Sous curatelle renforcée, le curateur reçoit pour mission d’appréhender les ressources pour payer les charges. Après avoir mis de côté une épargne de précaution, il doit laisser le surplus à la libre disposition de la personne protégée. Les comptes sont vérifiés une fois par an par le greffier en chef du tribunal. L’inventaire du patrimoine est obligatoire et doit être actualisé. Pour les placements, le curateur doit obtenir l’accord du protégé. Il a tout intérêt à se faire aider par un professionnel de gestion de patrimoine si ce dernier est important. En cas de litige entre le protecteur et le protégé, le juge des tutelles statue et autorise ou non l’acte. Sous tutelle aussi l’inventaire est obligatoire. Il doit être actualisé. Les comptes sont contrôlés par le greffier en chef annuellement. Mais pour les placements, les ventes et les emprunts, pour les transactions, acceptation de succession et tous les actes de disposition, l’autorisation du juge des tutelles est nécessaire.
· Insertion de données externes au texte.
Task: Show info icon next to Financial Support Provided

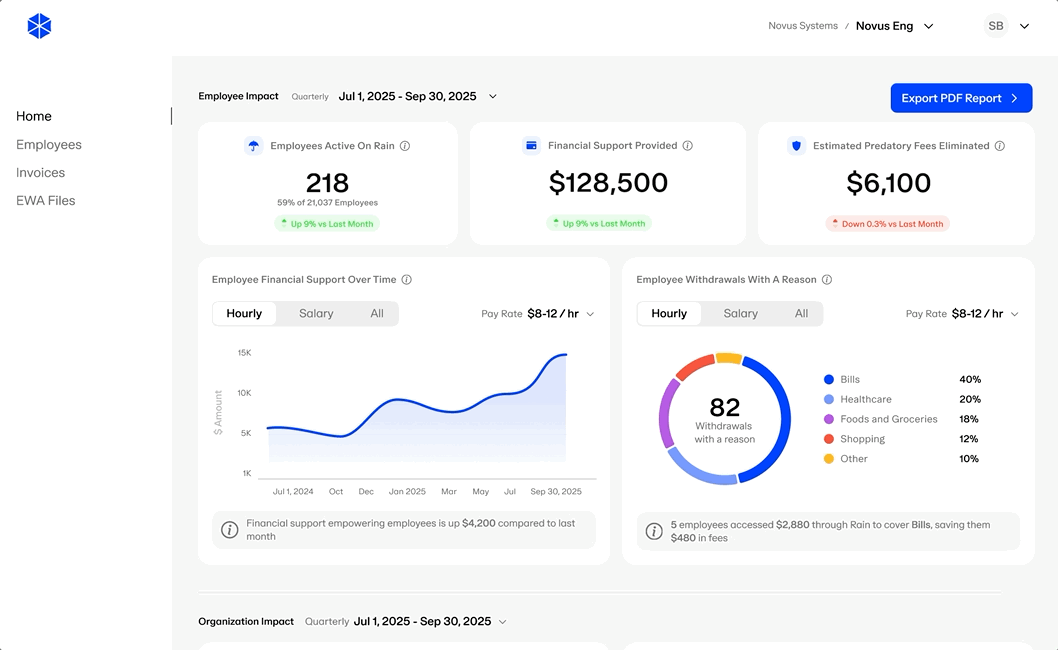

On voit que la gestion du budget est inséparable de la gestion du patrimoine et la gestion administrative. Le régime de curatelle renforcée est en même temps le plus protecteur et le plus libéral. Le contrôle du juge garantit l’indépendance de la personne protégée mais aussi sa sécurité. Ceci explique pourquoi cette mesure est la plus fréquemment ordonnée. Le proche aidant devra toujours justifier qu’il a apporté à la gestion des soins prudents, diligents et avisés, dans l’intérêt de la personne protégée, finalement, comme il le ferait pour son propre intérêt.